Induktion von Hypoxie im lebenden Frosch und Zebrafisch Embryonen
Summary
Wir stellen ein neuartiges hypoxisches Kammersystem für die Verwendung mit Wasserorganismen wie Frosch und Zebrafisch-Embryonen vor. Unser System ist einfach, robust, kostengünstig und ermöglicht die Induktion und Aufrechterhaltung der Hypoxie in vivo und für bis zu 48 h. Wir präsentieren 2 reproduzierbare Methoden zur Überwachung der Wirksamkeit der Hypoxie.
Abstract
Hier stellen wir ein neuartiges System zur Hypoxie-Induktion vor, das wir entwickelt haben, um die Auswirkungen von Hypoxie in Wasserorganismen wie Frosch und Zebrafisch-Embryonen zu untersuchen. Unser System besteht aus einer Kammer mit einem einfachen Aufbau, der dennoch robust ist, um eine spezifische Sauerstoffkonzentration und Temperatur in jeder experimentellen Lösung der Wahl zu induzieren und aufrechtzuerhalten. Das dargestellte System ist sehr kostengünstig, aber hochfunktionell, ermöglicht die Induktion und Erhaltung von Hypoxie für direkte Experimente in vivo und für verschiedene Zeiträume bis zu 48 h.
Um die Wirkungen von Hypoxie zu überwachen und zu untersuchen, haben wir zwei Methoden angewendet – die Messung der Ebenen des Hypoxie-induzierbaren Faktors 1alpha (HIF-1α) in ganzen Embryonen oder spezifischen Geweben und die Bestimmung der retinalen Stammzellproliferation durch 5-Ethinyl-2'- Desoxyuridin (EdU) Einarbeitung in die DNA. HIF-1α-Spiegel können als allgemeiner Hypoxie-Marker im ganzen Embryo oder Gewebe dienenDer Wahl, hier embryonale Netzhaut. EdU-Inkorporation in die proliferierenden Zellen der embryonalen Retina ist eine spezifische Ausgabe der Hypoxie-Induktion. So haben wir gezeigt, dass hypoxische embryonale Netzhautvorläufer die Proliferation innerhalb von 1 h der Inkubation unter 5% Sauerstoff sowohl von Frosch als auch von Zebrafischembryonen verringern.
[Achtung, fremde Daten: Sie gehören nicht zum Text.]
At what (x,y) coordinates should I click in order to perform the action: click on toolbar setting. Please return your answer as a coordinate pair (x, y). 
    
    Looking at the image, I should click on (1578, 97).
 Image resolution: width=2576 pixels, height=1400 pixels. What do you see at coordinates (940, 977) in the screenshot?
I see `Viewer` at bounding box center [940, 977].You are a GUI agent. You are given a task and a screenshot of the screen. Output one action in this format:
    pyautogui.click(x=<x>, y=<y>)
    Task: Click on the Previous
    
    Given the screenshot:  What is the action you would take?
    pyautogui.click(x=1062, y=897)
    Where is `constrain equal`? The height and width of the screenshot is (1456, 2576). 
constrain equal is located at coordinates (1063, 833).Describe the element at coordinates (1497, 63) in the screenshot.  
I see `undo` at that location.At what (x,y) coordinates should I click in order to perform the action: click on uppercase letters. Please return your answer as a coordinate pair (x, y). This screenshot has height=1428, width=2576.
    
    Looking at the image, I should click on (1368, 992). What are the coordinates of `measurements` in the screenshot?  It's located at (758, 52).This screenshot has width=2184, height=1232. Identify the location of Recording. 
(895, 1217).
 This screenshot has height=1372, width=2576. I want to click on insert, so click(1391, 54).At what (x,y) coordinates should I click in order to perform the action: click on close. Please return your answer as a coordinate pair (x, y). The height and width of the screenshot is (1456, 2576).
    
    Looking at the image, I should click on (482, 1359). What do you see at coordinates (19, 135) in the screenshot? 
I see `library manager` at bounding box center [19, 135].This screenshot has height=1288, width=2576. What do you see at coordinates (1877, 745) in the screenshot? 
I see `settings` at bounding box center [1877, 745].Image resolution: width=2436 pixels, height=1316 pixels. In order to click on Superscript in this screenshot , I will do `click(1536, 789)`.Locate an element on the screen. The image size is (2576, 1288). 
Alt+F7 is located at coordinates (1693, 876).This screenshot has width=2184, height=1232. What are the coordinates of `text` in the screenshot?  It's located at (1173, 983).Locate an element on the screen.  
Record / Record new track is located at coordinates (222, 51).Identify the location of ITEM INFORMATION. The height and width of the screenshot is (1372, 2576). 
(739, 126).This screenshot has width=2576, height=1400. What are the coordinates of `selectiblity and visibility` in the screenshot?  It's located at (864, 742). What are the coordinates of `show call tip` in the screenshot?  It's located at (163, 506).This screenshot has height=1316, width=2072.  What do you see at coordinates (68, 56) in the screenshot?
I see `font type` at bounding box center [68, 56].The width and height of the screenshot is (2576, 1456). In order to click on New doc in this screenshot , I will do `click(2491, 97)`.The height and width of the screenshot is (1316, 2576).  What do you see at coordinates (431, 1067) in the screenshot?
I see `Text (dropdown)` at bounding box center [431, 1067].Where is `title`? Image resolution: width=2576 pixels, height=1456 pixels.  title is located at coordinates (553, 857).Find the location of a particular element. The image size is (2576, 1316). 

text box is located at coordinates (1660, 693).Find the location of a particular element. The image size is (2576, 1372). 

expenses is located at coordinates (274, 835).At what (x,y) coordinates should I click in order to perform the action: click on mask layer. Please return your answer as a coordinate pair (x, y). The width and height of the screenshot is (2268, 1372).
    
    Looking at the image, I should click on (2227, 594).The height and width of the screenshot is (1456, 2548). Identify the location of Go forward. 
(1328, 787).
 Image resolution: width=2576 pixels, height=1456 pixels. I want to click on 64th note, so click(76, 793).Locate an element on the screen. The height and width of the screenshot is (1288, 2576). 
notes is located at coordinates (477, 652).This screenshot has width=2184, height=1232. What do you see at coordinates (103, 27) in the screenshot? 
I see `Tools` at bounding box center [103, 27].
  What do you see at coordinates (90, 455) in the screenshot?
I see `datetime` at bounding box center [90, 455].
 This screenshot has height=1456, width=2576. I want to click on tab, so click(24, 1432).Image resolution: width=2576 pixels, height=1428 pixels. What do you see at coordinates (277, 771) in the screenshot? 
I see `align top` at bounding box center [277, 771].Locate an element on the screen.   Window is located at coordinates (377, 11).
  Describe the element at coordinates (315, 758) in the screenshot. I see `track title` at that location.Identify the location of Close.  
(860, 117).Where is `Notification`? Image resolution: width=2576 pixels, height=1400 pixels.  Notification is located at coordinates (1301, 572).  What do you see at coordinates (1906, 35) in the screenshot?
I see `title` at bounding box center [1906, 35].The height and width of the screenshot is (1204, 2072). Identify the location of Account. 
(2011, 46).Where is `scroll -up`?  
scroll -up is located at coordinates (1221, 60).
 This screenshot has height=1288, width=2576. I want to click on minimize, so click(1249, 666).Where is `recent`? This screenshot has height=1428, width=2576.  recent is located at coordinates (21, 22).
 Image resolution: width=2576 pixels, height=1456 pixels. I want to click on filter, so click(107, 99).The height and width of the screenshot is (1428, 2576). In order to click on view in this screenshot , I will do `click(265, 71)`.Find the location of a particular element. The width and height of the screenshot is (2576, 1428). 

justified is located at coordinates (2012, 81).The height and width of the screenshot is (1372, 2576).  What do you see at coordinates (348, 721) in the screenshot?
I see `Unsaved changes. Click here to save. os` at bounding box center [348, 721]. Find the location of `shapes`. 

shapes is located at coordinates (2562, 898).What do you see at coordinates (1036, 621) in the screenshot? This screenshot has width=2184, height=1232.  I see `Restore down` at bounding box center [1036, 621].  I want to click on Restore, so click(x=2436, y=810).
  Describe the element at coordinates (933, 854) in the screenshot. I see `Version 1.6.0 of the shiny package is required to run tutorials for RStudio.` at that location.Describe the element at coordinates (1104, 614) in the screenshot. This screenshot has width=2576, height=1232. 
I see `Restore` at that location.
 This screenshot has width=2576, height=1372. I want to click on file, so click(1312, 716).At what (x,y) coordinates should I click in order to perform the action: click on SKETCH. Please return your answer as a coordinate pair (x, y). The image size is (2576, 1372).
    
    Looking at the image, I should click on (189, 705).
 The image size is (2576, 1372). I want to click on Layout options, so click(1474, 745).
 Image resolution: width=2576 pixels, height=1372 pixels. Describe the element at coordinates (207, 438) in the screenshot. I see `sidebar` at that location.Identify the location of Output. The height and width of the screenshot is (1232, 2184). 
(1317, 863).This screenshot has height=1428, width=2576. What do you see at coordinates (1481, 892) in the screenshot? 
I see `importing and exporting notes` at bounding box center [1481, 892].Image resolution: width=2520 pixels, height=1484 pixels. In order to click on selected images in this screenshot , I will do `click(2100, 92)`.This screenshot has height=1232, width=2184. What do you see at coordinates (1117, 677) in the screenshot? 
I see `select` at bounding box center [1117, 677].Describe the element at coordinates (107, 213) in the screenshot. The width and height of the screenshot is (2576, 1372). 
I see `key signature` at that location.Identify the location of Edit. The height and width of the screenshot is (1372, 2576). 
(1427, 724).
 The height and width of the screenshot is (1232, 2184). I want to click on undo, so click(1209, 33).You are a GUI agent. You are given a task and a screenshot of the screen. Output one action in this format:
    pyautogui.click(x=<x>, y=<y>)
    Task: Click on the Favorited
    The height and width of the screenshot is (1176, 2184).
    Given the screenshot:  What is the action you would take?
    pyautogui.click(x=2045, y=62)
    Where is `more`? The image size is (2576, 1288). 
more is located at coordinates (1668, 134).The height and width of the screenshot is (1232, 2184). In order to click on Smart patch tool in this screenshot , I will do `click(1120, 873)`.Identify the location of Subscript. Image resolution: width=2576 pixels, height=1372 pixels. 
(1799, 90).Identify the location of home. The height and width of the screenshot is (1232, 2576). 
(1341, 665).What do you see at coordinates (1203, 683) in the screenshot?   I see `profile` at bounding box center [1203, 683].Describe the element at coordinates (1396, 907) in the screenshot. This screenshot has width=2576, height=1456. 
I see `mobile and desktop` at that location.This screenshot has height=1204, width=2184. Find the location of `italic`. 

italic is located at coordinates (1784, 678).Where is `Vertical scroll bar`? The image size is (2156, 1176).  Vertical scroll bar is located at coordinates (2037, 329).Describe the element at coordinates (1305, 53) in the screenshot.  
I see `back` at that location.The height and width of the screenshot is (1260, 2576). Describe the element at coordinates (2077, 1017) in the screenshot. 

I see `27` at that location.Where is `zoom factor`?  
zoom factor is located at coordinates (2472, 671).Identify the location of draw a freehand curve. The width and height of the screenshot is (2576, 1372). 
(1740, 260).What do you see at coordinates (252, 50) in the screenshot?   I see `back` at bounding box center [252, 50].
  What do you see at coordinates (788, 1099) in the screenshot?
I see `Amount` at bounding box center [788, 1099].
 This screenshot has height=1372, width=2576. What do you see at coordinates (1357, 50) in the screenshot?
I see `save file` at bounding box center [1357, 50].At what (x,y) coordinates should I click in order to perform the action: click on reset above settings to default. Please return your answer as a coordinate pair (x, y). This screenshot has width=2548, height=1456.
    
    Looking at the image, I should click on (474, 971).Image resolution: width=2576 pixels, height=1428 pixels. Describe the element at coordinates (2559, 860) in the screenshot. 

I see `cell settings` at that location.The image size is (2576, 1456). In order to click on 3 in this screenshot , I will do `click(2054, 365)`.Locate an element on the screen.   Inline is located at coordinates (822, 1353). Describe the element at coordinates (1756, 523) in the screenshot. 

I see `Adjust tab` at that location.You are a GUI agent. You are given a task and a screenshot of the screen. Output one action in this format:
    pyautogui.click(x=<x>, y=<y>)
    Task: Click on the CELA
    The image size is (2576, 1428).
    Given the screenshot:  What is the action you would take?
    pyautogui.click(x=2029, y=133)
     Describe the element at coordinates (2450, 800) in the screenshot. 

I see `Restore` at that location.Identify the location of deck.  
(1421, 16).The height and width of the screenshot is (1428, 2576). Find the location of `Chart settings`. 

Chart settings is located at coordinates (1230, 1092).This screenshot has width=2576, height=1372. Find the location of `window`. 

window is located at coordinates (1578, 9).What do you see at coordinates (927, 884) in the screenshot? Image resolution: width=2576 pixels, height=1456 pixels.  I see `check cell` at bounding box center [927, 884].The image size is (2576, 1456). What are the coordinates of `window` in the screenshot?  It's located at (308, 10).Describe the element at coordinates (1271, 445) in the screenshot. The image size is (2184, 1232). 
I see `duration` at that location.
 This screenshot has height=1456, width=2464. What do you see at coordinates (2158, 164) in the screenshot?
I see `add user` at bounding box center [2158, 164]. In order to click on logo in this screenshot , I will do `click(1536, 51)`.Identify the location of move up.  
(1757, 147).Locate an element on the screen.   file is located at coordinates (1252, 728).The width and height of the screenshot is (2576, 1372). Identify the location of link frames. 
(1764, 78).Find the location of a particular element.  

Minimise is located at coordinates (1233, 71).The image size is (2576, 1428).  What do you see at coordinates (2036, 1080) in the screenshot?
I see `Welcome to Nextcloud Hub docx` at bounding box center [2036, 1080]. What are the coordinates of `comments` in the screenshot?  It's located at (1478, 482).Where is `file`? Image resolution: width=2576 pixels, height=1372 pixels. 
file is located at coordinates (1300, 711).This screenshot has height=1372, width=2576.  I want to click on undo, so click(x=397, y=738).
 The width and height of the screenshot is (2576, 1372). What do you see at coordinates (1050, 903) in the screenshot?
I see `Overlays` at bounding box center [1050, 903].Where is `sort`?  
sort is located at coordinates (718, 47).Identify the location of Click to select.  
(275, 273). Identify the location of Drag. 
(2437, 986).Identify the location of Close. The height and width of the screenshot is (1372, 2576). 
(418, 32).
Einmal gemeistert, kann unser Setup für die Verwendung mit kleinen aquatischen Modellorganismen, für direkte in vivo Experimente, jede gegebene Zeitspanne und unter normaler, hypoxischer oder hyperoxischer Sauerstoffkonzentration oder unter irgendeinem anderen Gasgemisch eingesetzt werden.
Introduction
Hypoxie-Forschung hat zahlreiche Anwendungen. Dazu gehören die Untersuchung der Pathogenese und die Entwicklung von Behandlungen für medizinische Zustände, die durch Hypoxie 1 und akute Höhenkrankheit gekennzeichnet sind 2 . Hypoxischer Stress verursacht große metabolische Veränderungen in allen Organismen, die Sauerstoff benötigen. Hypoxischer Stress beeinflusst auch das fetale Wachstum und die Entwicklung und die Pathogenese mehrerer menschlicher Krankheiten, einschließlich der intrauterinen Wachstumsbeschränkung 3 . Hypoxischer Stress kann nicht nur zu reduziertem Geburtsgewicht, fetaler und neonataler Mortalität führen, sondern kann auch zu vielen Komplikationen im Erwachsenenleben führen, wie Herz-Kreislauf-Erkrankungen, Typ-2-Diabetes, Fettleibigkeit und Hypertonie 4 . Ein hypoxischer Stress wird auch häufig während der soliden Tumorentwicklung beobachtet, wenn das Tumorgewebe seine Blutversorgung erweitert. Es ist daher entscheidend, die Auswirkungen von Hypoxie in vivo und direkt während der Embr Yonische Entwicklung.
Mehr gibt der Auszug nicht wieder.